Con il quotidiano di ieri, così si diceva, oggi ci si incarta il pesce. Non Periscopio, la sua “informazione verticale” non invecchia mai e dal nostro archivio di quasi 50.000 articoli (disponibile gratuitamente) si pescano continuamente contenuti utili per integrare le ultime notizie uscite. Non troverete mai, come succede in quasi tutti i quotidiani on line,  le prime tre righe dell’articolo in chiaro… e una piccola tassa per poter leggere tutto il resto.

Sembra una frase retorica ma non lo è: “Periscopio è un giornale senza padrini e senza padroni”. Siamo orgogliosamente antifascisti, pacifisti, nonviolenti, femministi, ambientalisti. Crediamo nella Sinistra (anche se la Sinistra non crede più a se stessa), ma non apparteniamo a nessuna casa politica, non fiancheggiamo nessun partito e nessun leader. Anzi, diffidiamo dei leader e dei capipopolo, perfino degli eroi. Non ci piacciono i muri, quelli materiali come  quelli immateriali, frutto del pregiudizio e dell’egoismo. Ci piace “il popolo” (quello scritto in Costituzione) e vorremmo cancellare “la nazione”, premessa di ogni guerra e  di ogni violenza.

Periscopio è quindi un giornale popolare, non nazionalpopolare.

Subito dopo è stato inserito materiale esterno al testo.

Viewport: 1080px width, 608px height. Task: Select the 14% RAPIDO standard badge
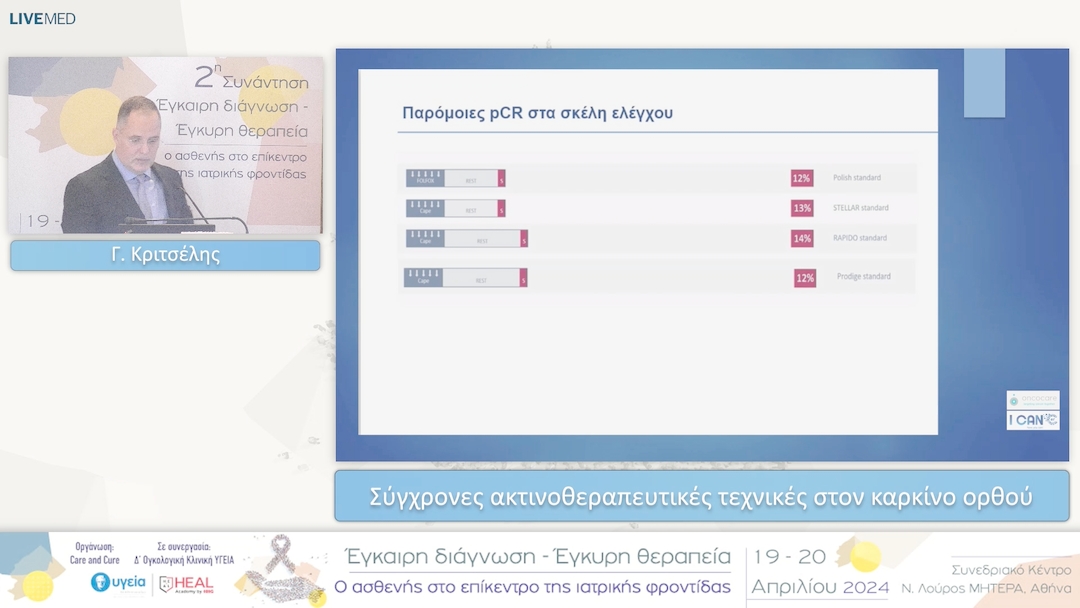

Un quotidiano “generalista”,  scritto per essere letto da tutti (“quelli che hanno letto milioni di libri o che non sanno nemmeno parlare” F. De Gregori), da tutti quelli che coltivano la curiosità, e non dalle elites, dai circoli degli addetti ai lavori, dagli intellettuali del vuoto e della chiacchiera.